Around two or three times per month, KVC Health Systems, a midsize nonprofit agency for child welfare based in Kansas City, receives phishing emails from criminals with the goal of rerouting an employee's paycheck by direct deposit.
The emails look legitimate at first, as though they come from the CEO, CFO or payroll director.
The scammer is trying to convince human resources personnel to change the bank account and routing information the employee uses to have paychecks direct-deposited. Once routed to the criminal's account, the company is on the hook for replacing the stolen funds and the employee faces the inconvenience of a late paycheck.
It's a new version of wire fraud scams that have devastated businesses in recent years, and a more focused version of a series of payroll fraud crimes that the IRS warned late last year were on the rise. The fraud is growing, experts said, because it easily bypasses many existing technical controls, and the small sums stolen are inoffensive enough that they can be folded into the cost of doing business.

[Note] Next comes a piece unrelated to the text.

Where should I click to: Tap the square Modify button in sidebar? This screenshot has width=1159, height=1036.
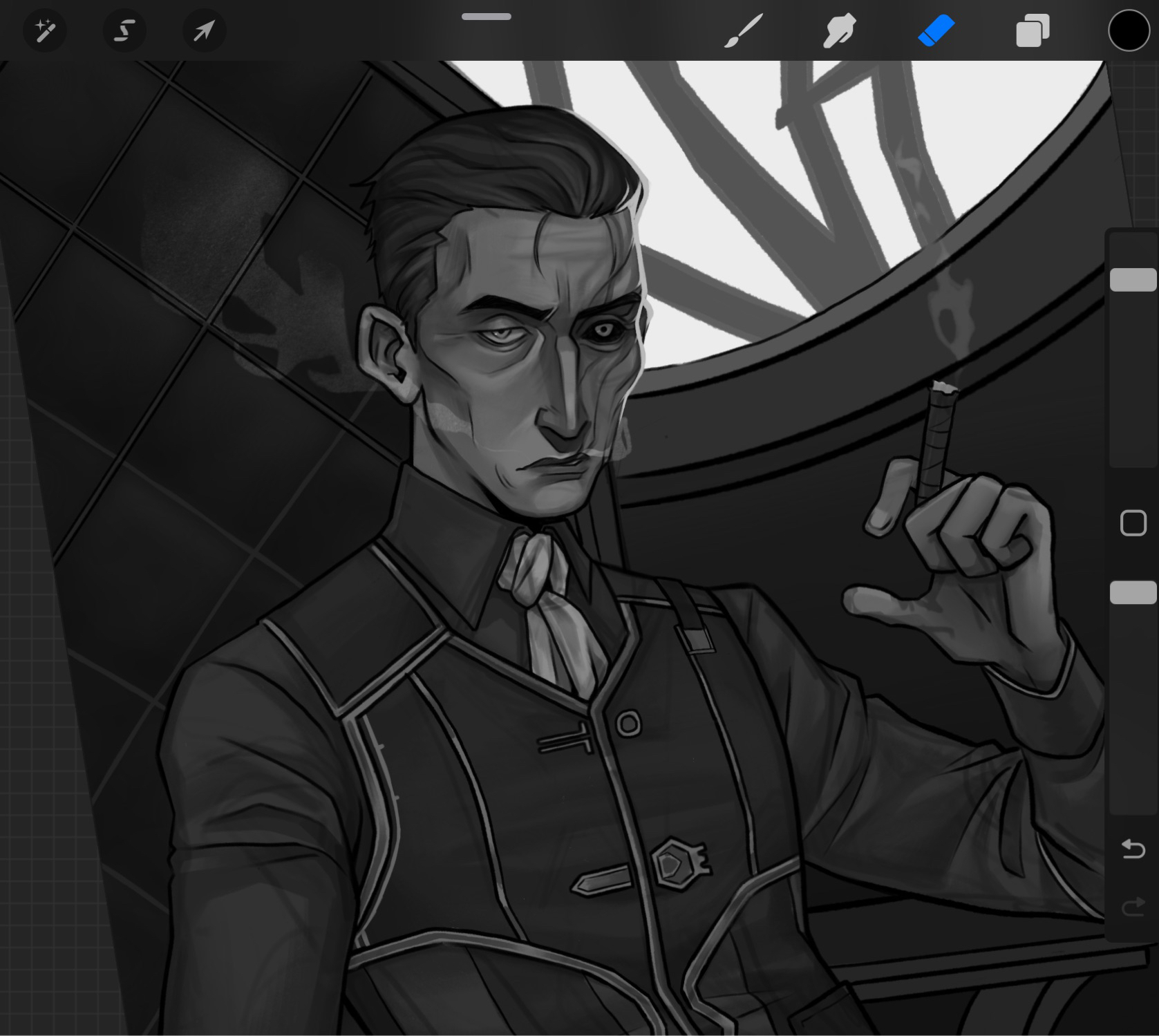(1133, 523)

The fake emails defy many existing controls for malicious communications, said Erik Nyberg, director of information technology at KVC. They are usually well written, cordial and lack the misspellings, grammar mistakes and exclamation points that would trigger many popular email filters that search for spam or phishing attempts.
"They might just say, 'I need to update my direct deposit information," said Nyberg. "Or they start with, 'Hey, do you have a second?' and if that target person responds, then they go from there." KVC has had a few near misses, Nyberg said, but has not transferred any paychecks to scammers.